Dwight Bain is quite an
interesting person. This summary will continue to focus on Bain and his
life-coach style of counseling. The article used for this paper is titled "Dangers
of Media Riptides, Positive steps to protect kids from negative media exposure."
This article represents good information and provides for a good analogy for
how to handle sinful behavior within the family.
Bain (2008), in this article, discusses how parents might
manage the deluge of media from all directions that are part of our daily life.
He begins by offering ways to handle dangerous situations. Bain then offers
some background information concerning the prevalence of intrusive media today,
and he closes the article with some practical ways to address the situation.
In discussing how to handle offensive media when it
involves the family, and more specifically children, Bain uses three options.
First, stay away from media, and try to keep others away as well. Second,
pretend dangerous media does not exist. Finally, learn how to control
offensive, and even non-offensive media within the household. In Romans Paul
writes about how we become enslaved to whatever we let control our lives,
Do
you not know that when you present yourselves to someone as slaves for
obedience, you are slaves of the one whom you obey, either of sin resulting in
death, or of obedience resulting in righteousness? But thanks be to God that
though you were slaves of sin, you became obedient from the heart to that form
of teaching to which you were committed, and having been freed from sin, you
became slaves of righteousness.
Romans
6:16-18 (NASB)
There is a similarity
to Bain's idea of avoiding media altogether, and keeping the children away from
it as well. While this is a noble idea as well as a logical idea, it is not
always an easy idea to follow. Most people are prone to look for an easier way
to handle tough situations than to remain firm their conviction to consciously
not engage in behavior that could lead to sin. This is where pretending the dangers
(sin in our life) does not exist model quickly becomes the odds on favorite.
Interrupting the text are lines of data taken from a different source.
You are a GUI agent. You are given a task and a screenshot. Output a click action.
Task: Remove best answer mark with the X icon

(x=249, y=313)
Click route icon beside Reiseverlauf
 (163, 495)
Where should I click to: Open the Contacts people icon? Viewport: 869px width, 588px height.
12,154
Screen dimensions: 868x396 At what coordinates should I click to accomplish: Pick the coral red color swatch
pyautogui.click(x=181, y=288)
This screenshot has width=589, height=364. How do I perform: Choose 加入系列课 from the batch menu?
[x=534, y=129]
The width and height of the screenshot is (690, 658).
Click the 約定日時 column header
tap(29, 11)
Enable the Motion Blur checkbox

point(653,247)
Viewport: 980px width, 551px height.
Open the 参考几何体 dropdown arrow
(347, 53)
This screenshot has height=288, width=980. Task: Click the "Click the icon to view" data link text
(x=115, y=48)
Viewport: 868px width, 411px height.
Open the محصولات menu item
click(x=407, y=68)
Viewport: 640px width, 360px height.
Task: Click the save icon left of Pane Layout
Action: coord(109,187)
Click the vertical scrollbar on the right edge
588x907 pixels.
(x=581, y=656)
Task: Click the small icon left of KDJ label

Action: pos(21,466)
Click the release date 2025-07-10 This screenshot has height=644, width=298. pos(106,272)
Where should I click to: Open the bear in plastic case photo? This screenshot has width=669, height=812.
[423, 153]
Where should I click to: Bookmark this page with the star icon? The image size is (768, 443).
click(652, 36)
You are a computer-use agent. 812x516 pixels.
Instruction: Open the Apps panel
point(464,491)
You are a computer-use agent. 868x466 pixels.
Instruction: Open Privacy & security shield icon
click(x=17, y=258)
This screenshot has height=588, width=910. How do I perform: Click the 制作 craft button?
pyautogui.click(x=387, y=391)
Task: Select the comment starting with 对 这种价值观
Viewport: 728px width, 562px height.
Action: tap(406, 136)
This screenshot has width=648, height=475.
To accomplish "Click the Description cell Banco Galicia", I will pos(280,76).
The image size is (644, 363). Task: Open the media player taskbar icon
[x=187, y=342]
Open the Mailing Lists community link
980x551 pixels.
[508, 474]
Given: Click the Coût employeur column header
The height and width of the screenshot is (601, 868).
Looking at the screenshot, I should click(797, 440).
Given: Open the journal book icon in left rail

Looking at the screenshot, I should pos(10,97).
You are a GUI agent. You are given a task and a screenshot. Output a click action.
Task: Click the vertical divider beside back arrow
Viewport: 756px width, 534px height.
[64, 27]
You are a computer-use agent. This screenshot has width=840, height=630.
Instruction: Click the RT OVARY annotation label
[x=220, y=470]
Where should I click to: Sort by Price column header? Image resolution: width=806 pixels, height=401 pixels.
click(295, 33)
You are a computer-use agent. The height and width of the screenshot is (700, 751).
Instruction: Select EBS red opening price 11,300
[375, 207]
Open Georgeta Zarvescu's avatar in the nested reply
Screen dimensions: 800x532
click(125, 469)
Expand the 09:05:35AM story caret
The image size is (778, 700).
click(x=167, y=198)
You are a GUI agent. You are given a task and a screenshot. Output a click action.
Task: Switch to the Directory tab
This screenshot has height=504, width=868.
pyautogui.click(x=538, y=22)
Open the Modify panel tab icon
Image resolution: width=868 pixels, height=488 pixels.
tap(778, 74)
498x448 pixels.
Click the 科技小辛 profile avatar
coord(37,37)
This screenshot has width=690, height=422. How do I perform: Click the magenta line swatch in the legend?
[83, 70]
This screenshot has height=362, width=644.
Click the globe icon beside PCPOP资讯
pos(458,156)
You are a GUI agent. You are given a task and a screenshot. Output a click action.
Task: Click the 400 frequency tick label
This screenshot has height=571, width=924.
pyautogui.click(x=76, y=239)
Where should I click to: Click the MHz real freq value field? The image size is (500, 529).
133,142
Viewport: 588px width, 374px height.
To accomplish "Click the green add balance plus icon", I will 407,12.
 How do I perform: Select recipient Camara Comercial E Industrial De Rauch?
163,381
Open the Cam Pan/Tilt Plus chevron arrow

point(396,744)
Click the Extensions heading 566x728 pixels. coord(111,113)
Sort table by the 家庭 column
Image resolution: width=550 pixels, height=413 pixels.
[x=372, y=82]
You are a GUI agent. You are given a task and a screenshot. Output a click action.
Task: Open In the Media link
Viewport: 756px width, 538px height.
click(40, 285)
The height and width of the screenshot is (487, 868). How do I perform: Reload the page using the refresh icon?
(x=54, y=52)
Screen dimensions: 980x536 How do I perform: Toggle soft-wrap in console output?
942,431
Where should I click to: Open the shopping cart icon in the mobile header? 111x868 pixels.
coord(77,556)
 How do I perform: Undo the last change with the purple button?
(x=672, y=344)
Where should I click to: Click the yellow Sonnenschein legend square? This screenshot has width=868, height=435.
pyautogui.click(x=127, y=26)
Pretending sin is not present is, in my opinion, the reason for so much of the
depraved behavior that goes on among teens today. Their parents simply turn a
blind eye, or as I have heard some say, "they are just being kids and are
going to behave like this not matter what we say." This point of view is
so very sad indeed. Avoidance is rarely an appropriate response to any
life-challenge. Proactive response to issues in life, more often than not,
produce positive results. Therefore, becoming familiar with and learning to
control the sin inducing stimulus is probably the best way to handle issues
that can introduce sin into our lives. Jesus said, "Behold, I send you out
as sheep in the midst of wolves; so be shrewd as serpents and innocent as
doves" (Matthew 10:16, NASB). This means we have a responsibility to be
proactive and know what types of things in our lives can cause us to sin, and
this relates specifically to the issue of the article which is how we should
handle the overwhelming influx of media in our lives.
This article can be extremely valuable to new parents,
long-term parents, and grandparents in helping them understand how media can
creep into our lives and take control. It can also help them understand how to
become proactive in their approach to handling the media blitz. Like Bain, I
love what the writer of Proverbs tells us to do when we are possibly entering
territory that might present things that could cause us to stumble, "Do
not enter the path of the wicked and do not proceed in the way of evil men. Avoid
it, do not pass by it; turn away from it and pass on" (Proverbs 4:14-15,
NASB). If an activity is not conducive to spiritual or relational growth, avoid
it entirely. Specifically, in relation to children, we have a responsibility to shield them from
issues that can induce sinful behavior, " He who withholds
his rod hates his son, but he who loves him disciplines him diligently"
(Proverbs 13:24, NASB). This is not a mandate to beat the kids. The verse also
contains the idea (in the original language) that disciplining a child is a
good thing, and it is also not something a parent does post behavioral problem.
If a child desires to engage in activity that can lead to sinful behavior,
using proper disciple to shape way the child desires is an entirely Biblical
response. Bain (2008) says parents should choose what media reaches their
children, and he is 100% Biblically correct.
To sum everything up I believe this section of scripture
can act as the capstone of what Bain is teaching in his article, " Finally,
be strong in the Lord and in the strength of His might. Put on the full armor
of God, so that you will be able to stand firm against the schemes of the
devil" (Ephesians 6:10-11, NASB). As parents, even just as adults, we
should be proactive in our approach to ward off those things that enter into
our lives and can cause us to stumble. The Apostle Paul says to put on the
armor of God and be ready for trouble to come because it is inevitable. Not
being prepared will only lead to grief and regret. So, as Bain writes, take
positive action to avoid negative behavior and become, with God's help, the
controller of temptations.
References
Bain, D. (2008, December 18). Relationships.